To those working in the arts, the most valuable conversations are the ones that present a new approach to familiar territory. Gathering these approaches together becomes particularly important at a moment like this, when the working conditions of the cultural sector are both under-regulated and highly unstable.
Visual Arts Workers Forum (VAWF) was started in 2011 as a way of opening up such conversations. The forums provide a common ground where anyone involved in the arts can discuss their own working conditions and hear about the circumstances affecting others in the cultural sector. VAWF is not a representative body, nor is it a lobbying group, its principle aim is to give us – as a community – the chance to look into the careers of our colleagues, and better understand both the precariousness and the potential of our own work. VAWF has been primarily co-ordinated by Tessa Giblin and Rachael Gilbourne, with strong leadership from each of the venues that host it, providing the backbone of the discussion topics as well as underwriting the financing for the day.

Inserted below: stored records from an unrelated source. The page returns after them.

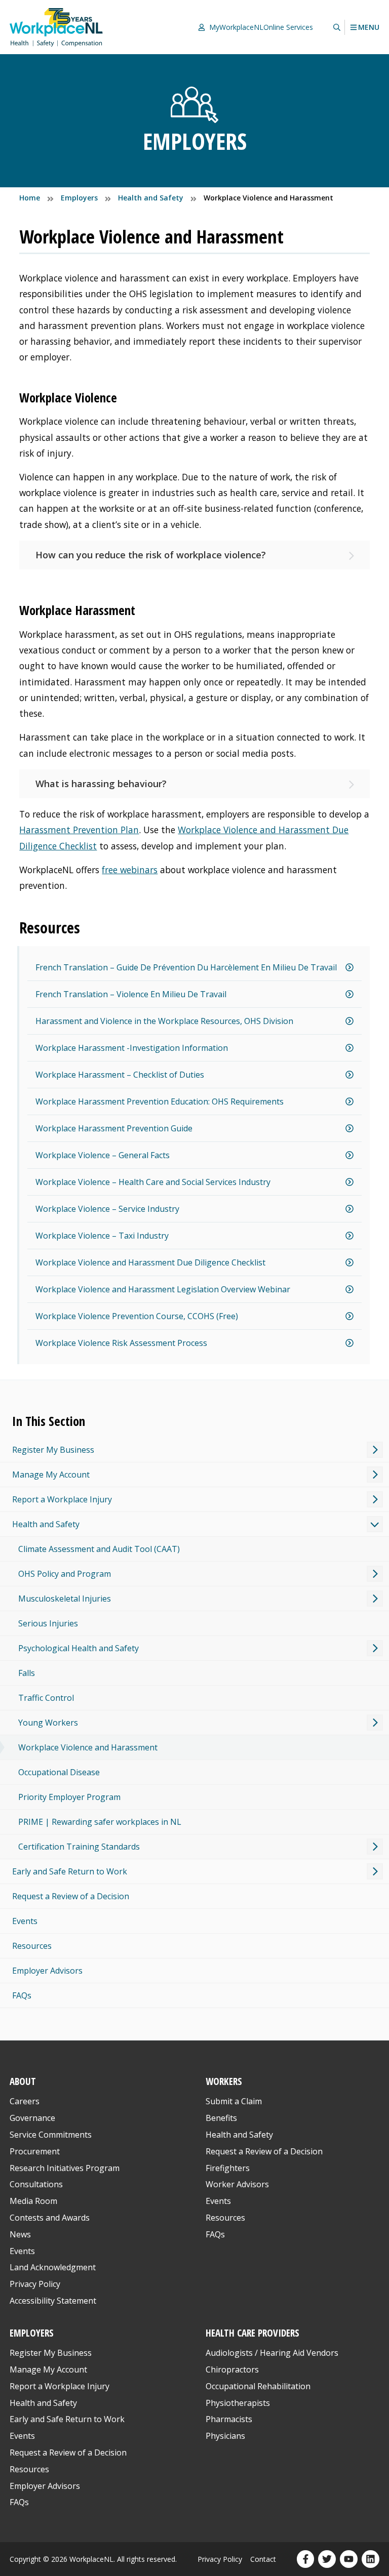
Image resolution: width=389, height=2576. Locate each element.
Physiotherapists (238, 2402)
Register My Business (53, 1449)
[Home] (56, 27)
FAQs (21, 1995)
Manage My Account (51, 1474)
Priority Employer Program (69, 1797)
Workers (224, 2081)
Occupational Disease (59, 1772)
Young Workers (48, 1722)
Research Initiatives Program (65, 2168)
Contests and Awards (50, 2217)
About (23, 2081)
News (20, 2234)
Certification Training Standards (79, 1846)
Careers (25, 2101)
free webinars (130, 870)
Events (24, 1921)
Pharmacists (229, 2419)
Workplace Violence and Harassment (88, 1747)
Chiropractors (232, 2369)
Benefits (221, 2117)
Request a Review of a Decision (70, 1896)
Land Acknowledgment (53, 2267)
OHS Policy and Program (64, 1573)
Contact (263, 2559)
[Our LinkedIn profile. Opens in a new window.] (370, 2559)
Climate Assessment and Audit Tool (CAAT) (99, 1549)
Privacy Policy (35, 2283)
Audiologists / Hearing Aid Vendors (272, 2352)
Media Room (33, 2200)
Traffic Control (46, 1697)
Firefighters (228, 2168)
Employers (32, 2333)
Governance (32, 2117)
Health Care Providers (252, 2333)
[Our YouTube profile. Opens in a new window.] (349, 2559)
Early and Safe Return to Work (69, 1871)
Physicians (225, 2435)
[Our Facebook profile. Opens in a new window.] (306, 2559)
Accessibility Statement (53, 2300)
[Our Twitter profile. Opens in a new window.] (327, 2559)
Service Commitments (52, 2134)
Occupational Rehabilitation (258, 2386)
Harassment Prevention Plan (79, 830)
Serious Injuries (48, 1623)
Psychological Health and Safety (78, 1648)
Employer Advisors (47, 1970)
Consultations (36, 2184)
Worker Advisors (237, 2184)
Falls (26, 1673)
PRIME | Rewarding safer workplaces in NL (99, 1821)
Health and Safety (46, 1524)
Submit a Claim (234, 2101)
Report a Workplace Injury (62, 1499)
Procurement (35, 2151)
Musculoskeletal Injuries (64, 1598)
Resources (32, 1945)
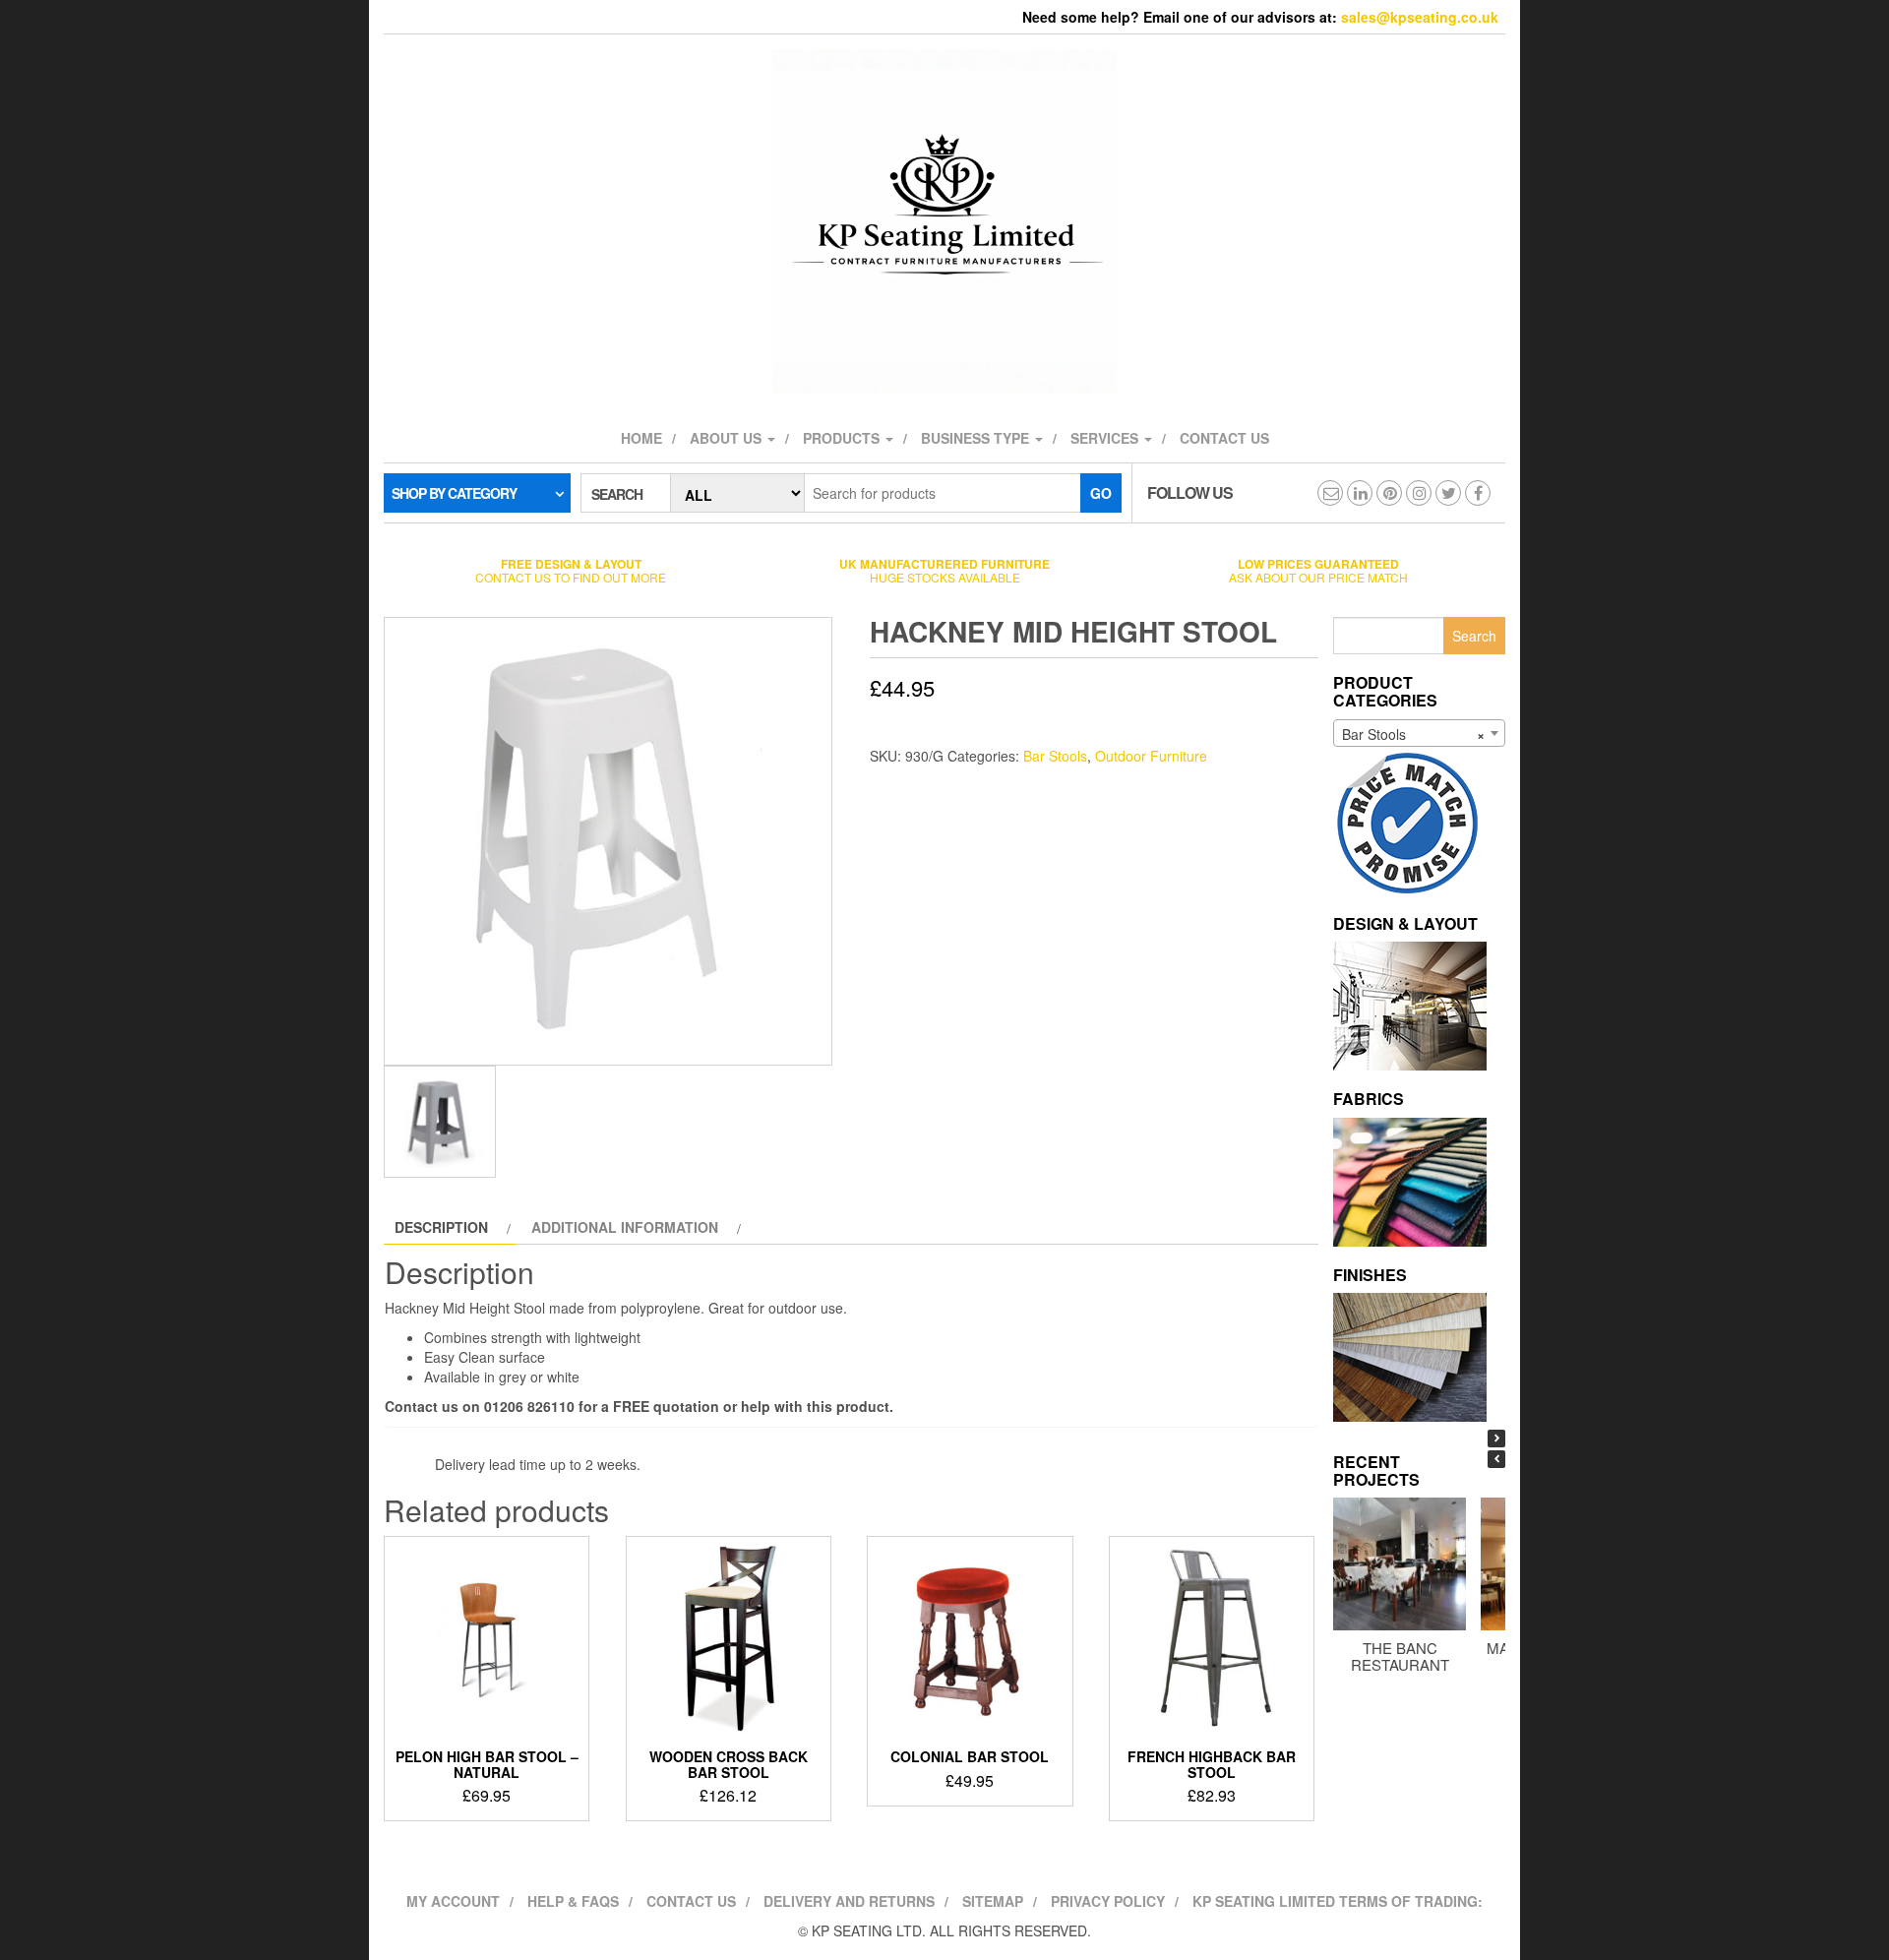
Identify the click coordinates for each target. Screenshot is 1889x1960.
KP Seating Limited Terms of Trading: (1337, 1901)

The first forum took place at Project Arts Centre, Dublin in April 2011, and the second in May 2012 at the Lewis Glucksman Gallery, in partnership with National Sculpture Factory, Cork. Each day included presentations, debates, and informal periods for questions, answers and conversations. There was also plenty of time to meet people face-to-face. VAWF includes contributions from those active in every level of the sector: artists, curators and writers are all represented, as are institutional staff, civil servants and those coming from cultural fields outside of the visual arts.
In both years, the first half of the forums were arranged as a series of rapid-fire presentations. The first year, there were four talks in forty minutes; the following year squeezed twelve into an hour. They included contributions from Clíodhna Shaffrey, Vaari Claffey, Ed Krčma, Alex Pentek and others. Mary Conlon described the early gestation of Ormston House, where passers-by saw her painting the gallery and volunteered their help. Jesse Jones staged artists as being caught in a two-part dynamic: the hustle and the rub. In this metaphor, you can get ahead in the art world, but every gain is offset by an equal and opposite consequence.
Throughout these quick descriptions of strategies to parry the sector’s instability, the common refrain was that a climate for successful work pivots on how well arts practitioners can support their peers. It’s an understandably crucial element in the development of a field where we’re all in negotiation with one another, and where so many peoples’ practices depend on working alone. Considering the conditions that are affecting Ireland’s cultural sector right now – the prevalence of unpaid internships, the scarcity of fees and the attenuation of both funding programmes and national cultural bodies – there is a great deal to gain from simply gathering and sharing a set of innovative work practices.
Over the past two years, some discussions at the forum have offered valuable insight into how the sector is developing. In his 2011 presentation, Mick Wilson described a ‘reputational economy’ that affects the visual arts specifically. This is a system where our attempts to work towards an improved livelihood are augmented by the way that we compete with our peers for reputation. Wilson characterised this competition as a zero-sum game, wherein one person’s reputation rising means that another’s must fall. Everybody doing this together has created an economy where the right to work is now the thing that is valuable. Hence, if we succeed in our work, the reward is enough reputation to qualify us for more work. Throughout all of this, very few rewards take the form of financial gains.
In their 2012 keynote discussion, Sarah Glennie and Mary McCarthy spoke very frankly about the planned amalgamation of the museums. It came at a moment when the sharp corners of the amalgamation were at their most contested and least transparent state. They talked through the different adaptations and strategies that the museums might use to defuse the potential damage caused by the reform plan. Glennie remarked that the museums had been added to a list of 40 quangos that were brought into a government cabinet meeting to be either absorbed or abolished.
It is precisely these kinds of discussions that make events such as VAWF so valuable right now; the visual arts could use more transparency and more sharing of information. We need a place to air our problems and, critically, to share our successes. Not only do these conversations give us access to alternative perspectives but also, through having them, it becomes easier to see who is willing to work for the entire sector, rather than just for themselves or their own institutions. The sustainability of our work practices relies on how well we can learn from our peers and, in that sense, the problems that affect the arts are not permanent: they are a temporary and dangerous opportunity. If we can address them as a community, we will be taking a big step forward. So if you’re involved in the visual arts in any capacity, then it’s your forum – what do you want from it?